What you write must be the lines from the one holding "Task: Click the speech bubble post count icon" through the final line of the records below, reproduced exactly, minus the pictures.

■ ■ ■ ■ ■ ■ ■

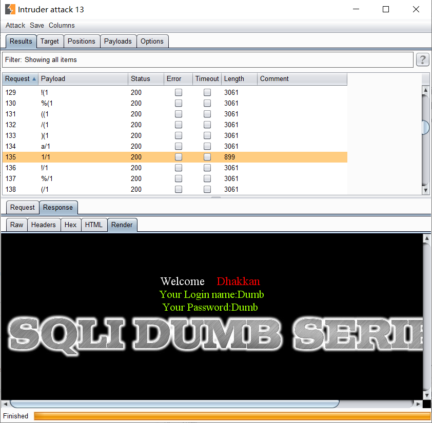Check the Error checkbox for request 135
The width and height of the screenshot is (432, 423).
click(178, 157)
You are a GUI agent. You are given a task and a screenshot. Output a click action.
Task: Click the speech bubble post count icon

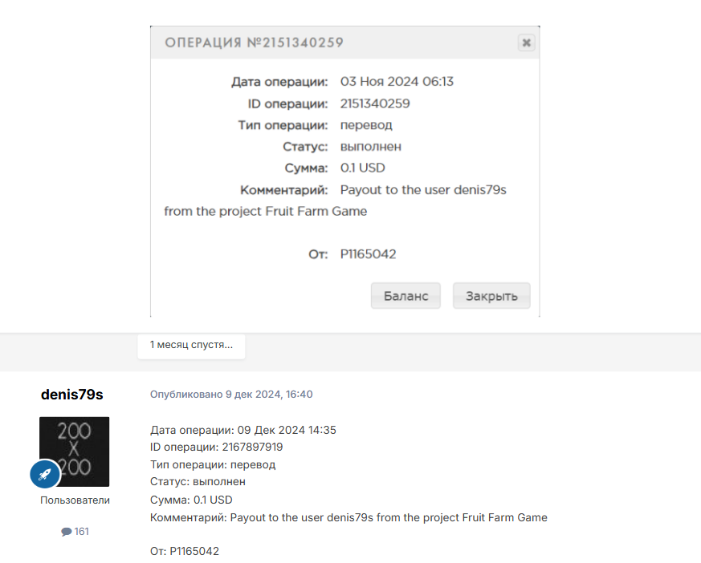[x=66, y=531]
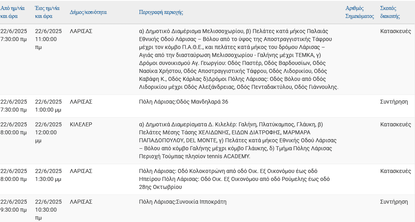Click the "Περιγραφή περιοχής" header link
This screenshot has width=415, height=222.
tap(161, 12)
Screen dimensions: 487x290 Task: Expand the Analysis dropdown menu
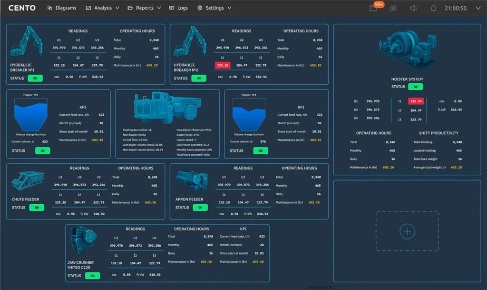point(103,8)
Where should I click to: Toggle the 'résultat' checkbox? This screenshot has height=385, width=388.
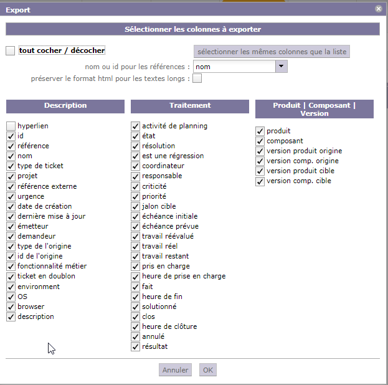pyautogui.click(x=136, y=346)
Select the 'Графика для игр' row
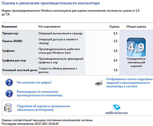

■ ■ ■ ■ ■ ■ ■

▶ _Written answer_
Task: Click the speech bubble post count icon

[x=66, y=531]
Click the "Περιγραφή περιοχής" header link
This screenshot has width=415, height=222.
tap(161, 12)
Screen dimensions: 487x290 Task: Expand the Analysis dropdown menu
point(103,8)
Where should I click to: Toggle the 'résultat' checkbox? This screenshot has height=385, width=388.
pyautogui.click(x=136, y=346)
Select the 'Графика для игр' row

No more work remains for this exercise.